Exercise instructions =>
Copy verbatim the block of lines in the entries below whose first line contains "Üretim (597, 30)" and whose last line contains "hocvokarate.com (468, 2386)". Leave out all other lines.

(Stored data)
----------
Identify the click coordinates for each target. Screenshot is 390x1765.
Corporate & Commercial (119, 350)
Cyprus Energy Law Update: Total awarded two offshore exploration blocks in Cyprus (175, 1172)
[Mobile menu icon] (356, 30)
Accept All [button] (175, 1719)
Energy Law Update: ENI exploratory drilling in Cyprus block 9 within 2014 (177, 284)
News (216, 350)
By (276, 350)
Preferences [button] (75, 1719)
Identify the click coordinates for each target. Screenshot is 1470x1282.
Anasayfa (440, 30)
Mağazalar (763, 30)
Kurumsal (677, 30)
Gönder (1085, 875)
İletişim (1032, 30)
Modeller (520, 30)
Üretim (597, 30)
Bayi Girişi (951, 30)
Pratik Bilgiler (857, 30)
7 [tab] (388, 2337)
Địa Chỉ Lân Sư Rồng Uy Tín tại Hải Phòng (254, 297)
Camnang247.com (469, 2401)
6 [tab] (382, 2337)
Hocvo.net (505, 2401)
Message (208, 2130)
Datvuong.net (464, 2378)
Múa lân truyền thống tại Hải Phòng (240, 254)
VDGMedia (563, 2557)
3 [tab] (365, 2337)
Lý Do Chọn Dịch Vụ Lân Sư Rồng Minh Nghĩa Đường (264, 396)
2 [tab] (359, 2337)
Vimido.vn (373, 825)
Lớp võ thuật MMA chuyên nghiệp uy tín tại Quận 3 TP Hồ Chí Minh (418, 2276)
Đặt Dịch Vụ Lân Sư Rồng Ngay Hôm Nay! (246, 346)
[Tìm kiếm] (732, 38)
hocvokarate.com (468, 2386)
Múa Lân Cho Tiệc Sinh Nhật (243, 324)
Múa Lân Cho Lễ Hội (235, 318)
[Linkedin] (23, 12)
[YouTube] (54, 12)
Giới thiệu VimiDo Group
----------
Your solution =>
Üretim (597, 30)
Bayi Girişi (951, 30)
Pratik Bilgiler (857, 30)
7 [tab] (388, 2337)
Địa Chỉ Lân Sư Rồng Uy Tín tại Hải Phòng (254, 297)
Camnang247.com (469, 2401)
6 [tab] (382, 2337)
Hocvo.net (505, 2401)
Message (208, 2130)
Datvuong.net (464, 2378)
Múa lân truyền thống tại Hải Phòng (240, 254)
VDGMedia (563, 2557)
3 [tab] (365, 2337)
Lý Do Chọn Dịch Vụ Lân Sư Rồng Minh Nghĩa Đường (264, 396)
2 [tab] (359, 2337)
Vimido.vn (373, 825)
Lớp võ thuật MMA chuyên nghiệp uy tín tại Quận 3 TP Hồ Chí Minh (418, 2276)
Đặt Dịch Vụ Lân Sư Rồng Ngay Hôm Nay! (246, 346)
[Tìm kiếm] (732, 38)
hocvokarate.com (468, 2386)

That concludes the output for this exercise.